I'm not sure what @Grahame Grieve is talking about? min..max on the first element constrains the total number of instances regardless of slicing. For example, if I profile CodeableConcept, and set
#CodeableConcept.coding
's min..max to1..3
, there can be only 1, 2, or 3 codings present in any conformant CodeableConcept, full stop. No amount of slicing or re-slicing can override that.
"total number of instances regardless of slicing", yes that is what the spec says too, I think the two of you agree.
Chris Grenz (May 07 2018 at 13:47):
The language of "open" slice should at least be replaced with "all instances" or something. Frankly, I think we do a much better job of describing slicing over on profiling.html and this is just muddying the water.

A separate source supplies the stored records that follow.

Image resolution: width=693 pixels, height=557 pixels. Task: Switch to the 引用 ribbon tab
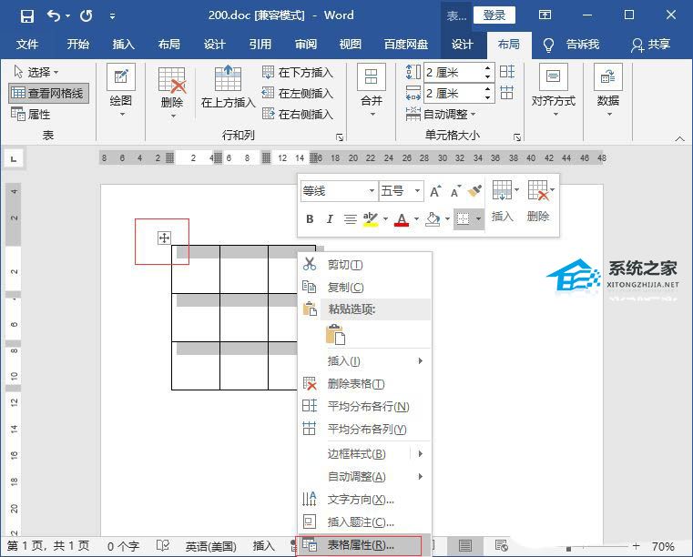pyautogui.click(x=260, y=45)
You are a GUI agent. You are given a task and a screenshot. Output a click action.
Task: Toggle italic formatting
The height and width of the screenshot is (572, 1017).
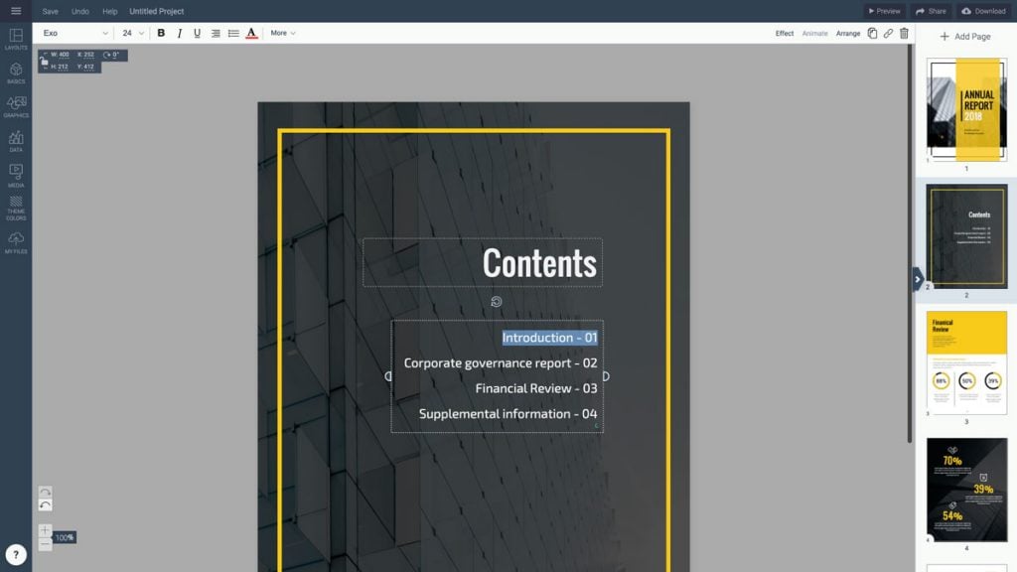coord(179,33)
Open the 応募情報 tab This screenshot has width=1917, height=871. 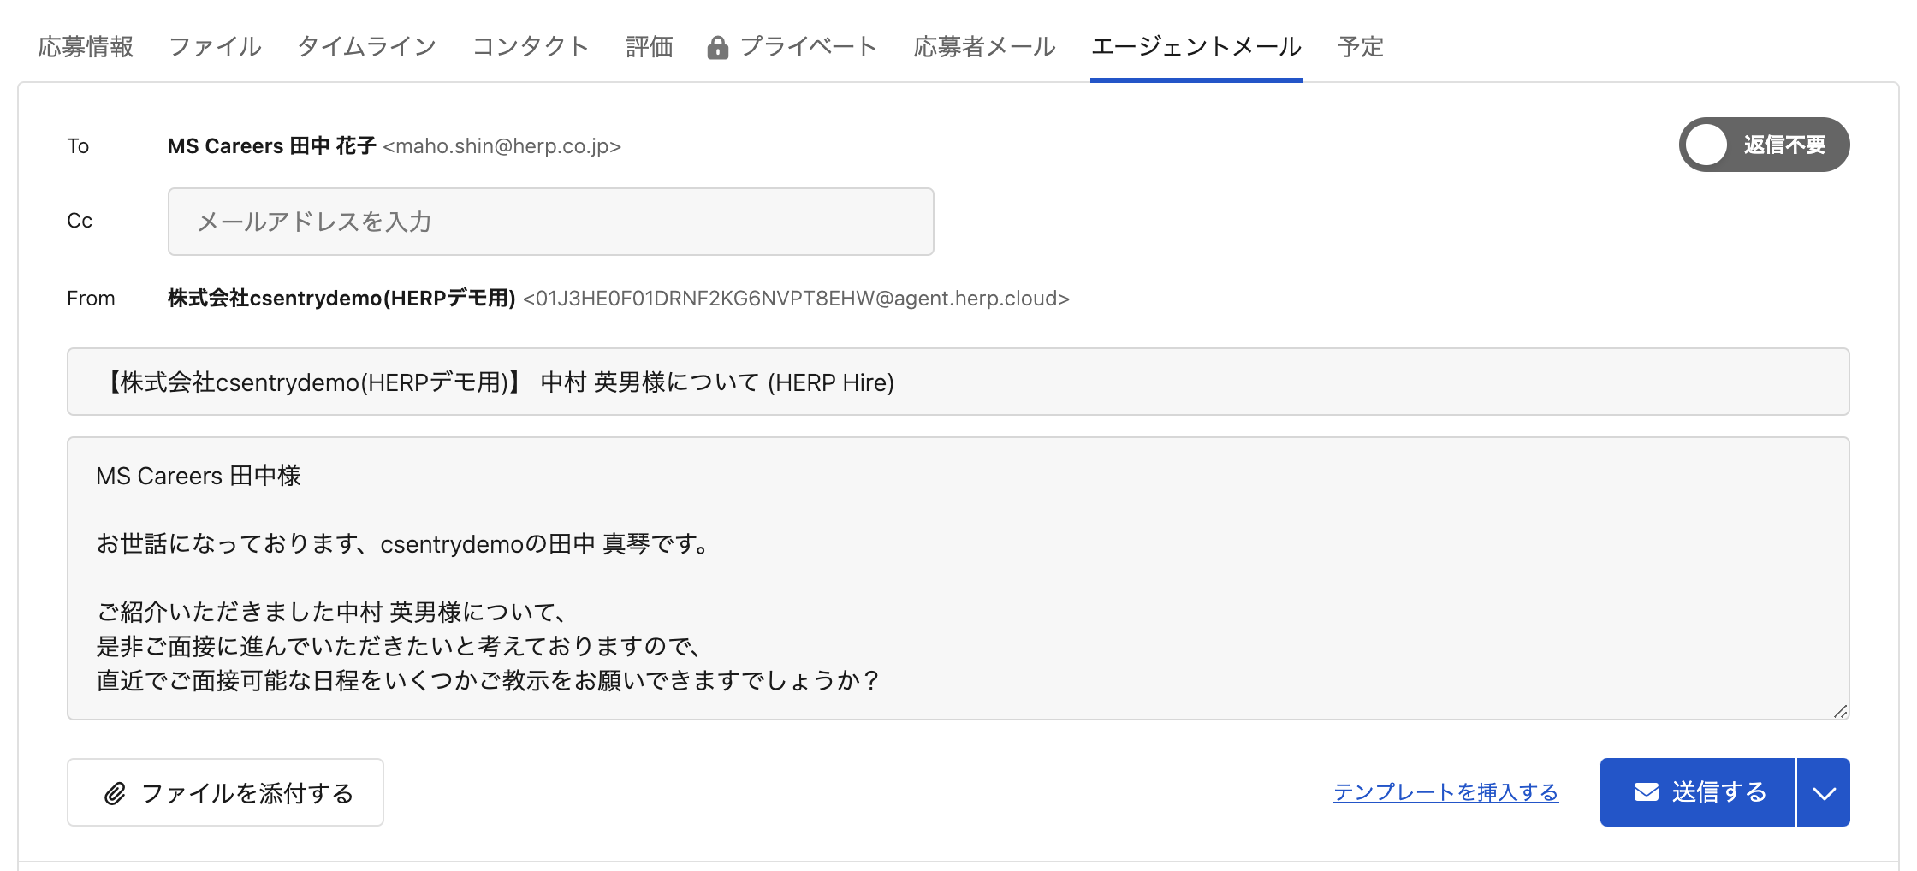(x=86, y=46)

Michel Rutten (May 07 2018 at 14:18):
I have always interpreted slicing rules as Chris explains them. Apparently the current wording is still ambiguous, so we should try to be crystal clear.
Lloyd McKenzie (May 07 2018 at 14:27):
If you set min=1 for the overall element, that does not set min each one on every slice. It can't.

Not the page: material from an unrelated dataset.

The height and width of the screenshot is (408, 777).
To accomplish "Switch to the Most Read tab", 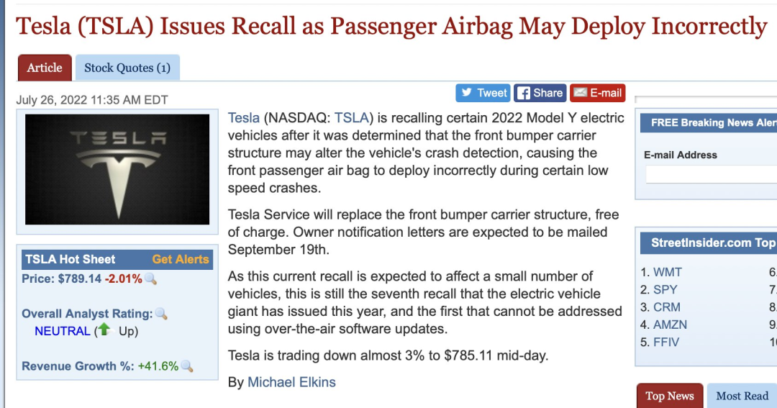I will (742, 396).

Chris Grenz (May 07 2018 at 14:27):
Ah, I understand.
Chris Grenz (May 07 2018 at 14:28):
So it's really only min that's excepted. Max would be the same (or less if specified)
Lloyd McKenzie (May 07 2018 at 14:29):
Yes, I think that's true.
Michel Rutten (May 07 2018 at 14:49):
Technically, a slice can specify conflicting cardinality constraints. For example, 1..1 on overal element and 2...2 on a named slice. This is a valid profile, however no instances will ever match. I consider this a very complicated way of describing the empty set. Like "SELECT * FROM Persons WHERE 1=0" is a valid SQL statement that will always returns the empty set. The validator could detect such conflicting constraints and emit a warning.
Chris Grenz (May 07 2018 at 14:59):
I'd suggest that it's up to authoring tooling (or any other tooling so inclined) to determine if a set of constraints are exclusive. It's up to the standard to define what's valid. A 2..2 slice on a 1..1 element is not valid in that a constraint max cannot be larger than the base . The min 2 being higher than 1 is OK, except that min must be < max, and max of the profile cannot be larger than the base.
So, in theory I agree with you, that profiles may construct empty sets, but not with your specific example. A non-overlapping binding is probably a better example, although that also may get some dissent.